Bodycam footage of the encounter is expected to be made public on Friday evening local time to reveal how Nichols was brutalised,” according to Nichols’ family lawyer. Tennessee Bureau of Investigation director David Rausch said on Thursday, after reviewing the footage, “I’m sickened by what I saw. The actions of the officers were absolutely appalling,”

Tadarrius Bean, Demetrius Haley, Desmond Mills Jr, Emmitt Martin III, and Justin Smith, the five Memphis officers, were jailed Thursday. They all joined the Memphis Police Department in the last six years and were fired last week.

President Biden released a statement on Thursday appealing for calm as authorities prepare to release the footage. “I join Tyre’s family in calling for peaceful protest. Outrage is understandable, but violence is never acceptable.”

Memphis is reported to be on edge, and police have stepped up patrols there as they prepare for possible demonstrations. Mr. Nichols enjoyed photography and skateboarding, the family says. Nichols, a black man, was stopped by five police officers, who are also black, on his way home after taking photos of a sunset at a local park, an attorney for the family said. Officials say he was suspected of reckless driving.

The local authorities said that a first confrontation occurred as Mr. Nichols attempted to flee on foot when officers approached his car. They said a second confrontation happened when officers tried to arrest him.

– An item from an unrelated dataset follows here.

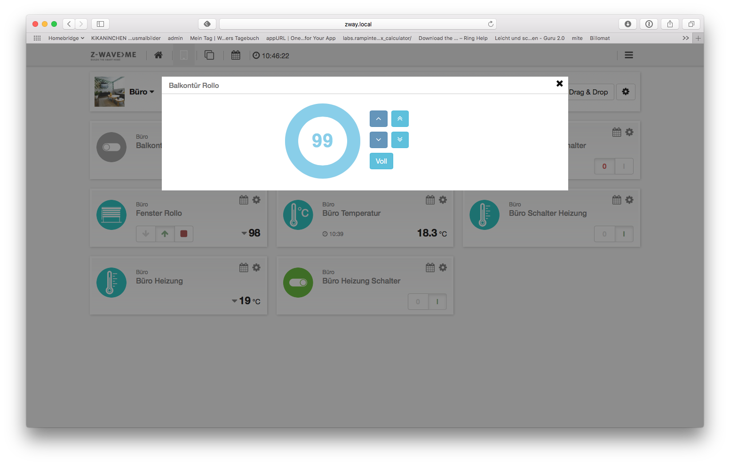Click the Voll button

point(381,161)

Mr. Nichols later complained of shortness of breath and was taken to hospital, police said, where he was in critical condition. A lawyer for Mr. Nichols’ family said the bodycam footage showed Mr. Nichols being pepper-sprayed, struck by a Taser, restrained, and kicked.

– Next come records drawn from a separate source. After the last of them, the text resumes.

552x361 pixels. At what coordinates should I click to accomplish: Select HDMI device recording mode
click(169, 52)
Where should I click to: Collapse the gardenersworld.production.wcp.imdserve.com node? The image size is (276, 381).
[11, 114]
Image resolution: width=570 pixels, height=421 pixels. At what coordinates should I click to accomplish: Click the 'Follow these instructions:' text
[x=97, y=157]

He likened the incident to the notorious footage of Los Angeles police officers beating Black motorist Rodney King more than 30 years ago. All five officers face second-degree murder, aggravated assault, aggravated kidnapping, official misconduct, and official oppression.

The city’s police chief Cerelyn Davis, the first black woman in that role in Memphis, also called for calm amid what she said was a “failing of basic humanity toward another individual.” The Nichols family and their legal team privately reviewed the video footage of the arrest earlier this week.

“He was a human piñata. It was an unadulterated, unabashed, non-stop beating of this young boy for three minutes, Antonio Romanucci, the lawyer, stated. In a news conference on Thursday, lawyers for two of the ex-officers said their clients planned to fight the charges.

No one out there that night intended for Tyre Nichols to die,” said a lawyer for one of the men.

Officials said Mr. Nichols succumbed to his injuries on 10 January but provided no further details. An official cause of death has not yet been disclosed. His family says he will be remembered as a good kid who enjoyed photography and skateboarding. The father-of-one, who worked at the parcel delivery company FedEx, had Crohn’s disease and suffered severe weight loss, relatives say.

Reverend Al Sharpton, a US civil rights leader, told the BBC that the alleged crime was harrowing because of the officers’ race. “We fought to put blacks on the police force. For them to act in such a brutal way is more egregious than I can tell you. I do not believe these five black police officers would have done this had he been a young white man,” he added. California-based trial lawyer Adanté Pointer said instances of black men being killed by black officers rarely make the news.

“This case exemplifies that it is not simply a white versus black issue, but instead that this is a power dynamic that plays itself out no matter the race of the police officers,” he told the BBC. The FBI and the Department of Justice have opened a civil rights investigation into Mr. Nichols’ death. The officers involved are members of a unique team known as Scorpion – short for Street Crimes Operation to Restore Peace in Our Neighborhoods.